Code Reusability vs. Accidental Commonness
One of the nastiest, consensus-critical bugs (CVE-2018–17144) has been recently discovered in the Bitcoin Core software, which prior to that point had an almost immaculate history. Jimmy Song has written an excellent breakdown of this bug.
The short summary of the bug is that there are 4 cases where the Bitcoin Core software needs to check for double-spending. All 4 cases initially shared the same code execution flow. After some subtle iterations of the code over several years, one of the 4 cases (“single-tx-double-spend-in-a-block”) got skipped, which would allow a miner to potentially trick some nodes into accepting a block that inflates the supply of Bitcoin.
The nature of this bug reminds me of the constant conflict between:
(a) the need for code reusability & optimization
(b) the danger of falling for what I call accidental commonness: things that are similar not by design, but by accident
Accidental commonness creates a fertile ground for refactoring nightmares and potential bugs like CVE-2018–17144.
Some background, if you’re not familiar with software engineering:
In software there is this grand vision of software components being perfectly modular — similar to their physical engineering counterparts. There is a good reason you don’t have to carry a different type of charger or USB wire everywhere you go.
So there has always been a strong push for code reusability. Writing redundant code is often frowned upon. Why do the same work twice when you can do it once?
There’s also a long history of reinventing-the-wheel in software which gives code reusability even a higher priority on the priority list. Code reusability is often considered one of the industry’s “Best Practices”. An aspiring junior software developer might be inclined to think that there is zero downside to code reusability.

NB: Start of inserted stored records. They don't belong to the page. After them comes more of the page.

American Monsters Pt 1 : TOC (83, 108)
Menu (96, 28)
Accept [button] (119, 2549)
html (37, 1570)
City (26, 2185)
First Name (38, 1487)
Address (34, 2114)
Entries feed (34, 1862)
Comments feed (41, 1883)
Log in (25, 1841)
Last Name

But there’s a hidden danger — and I don’t believe this stuff is ever properly taught in schools — of extreme code reusability.
Extreme code reusability means collapsing any two similar-looking pieces of code into one, regardless of their use cases & original intention.
Which a lot of times end up with code that has accidental commonness.
It might not be obvious why accidental commonness is bad, but one only has to maintain a sufficiently large software project for a long period to understand why.
It is bad because product requirements change and software is an ever-evolving, never-quite-finished product.
This constant-moving-target problem is something quite unique to software. If you are a structural engineer you are not expected to turn a house into a 20-story high-rise, or a car into a flying saucer. Yet in software we constantly do this.
When product requirements and use cases change, the underlying assumptions that the software were initially written for might no longer be applicable.
So that proud piece of common code that you refactored (but now have completely forgotten) no longer works the way you think it would.
I’ve lost count of how many painful refactoring projects or nasty bugs I’ve seen that are a direct result of premature optimization or accidental commonness — to the point where I now avoid things like Inheritance like a plague.
Things that have accidental commonness will quickly reveal their differences when they evolve beyond their initial state. Any rigidity in code commonness then would be a massive bane to get rid of.
The more layers of accidental commonness there are in the code, the more of a minefield it is to navigate. CVE-2018–17144 is a perfect example of that.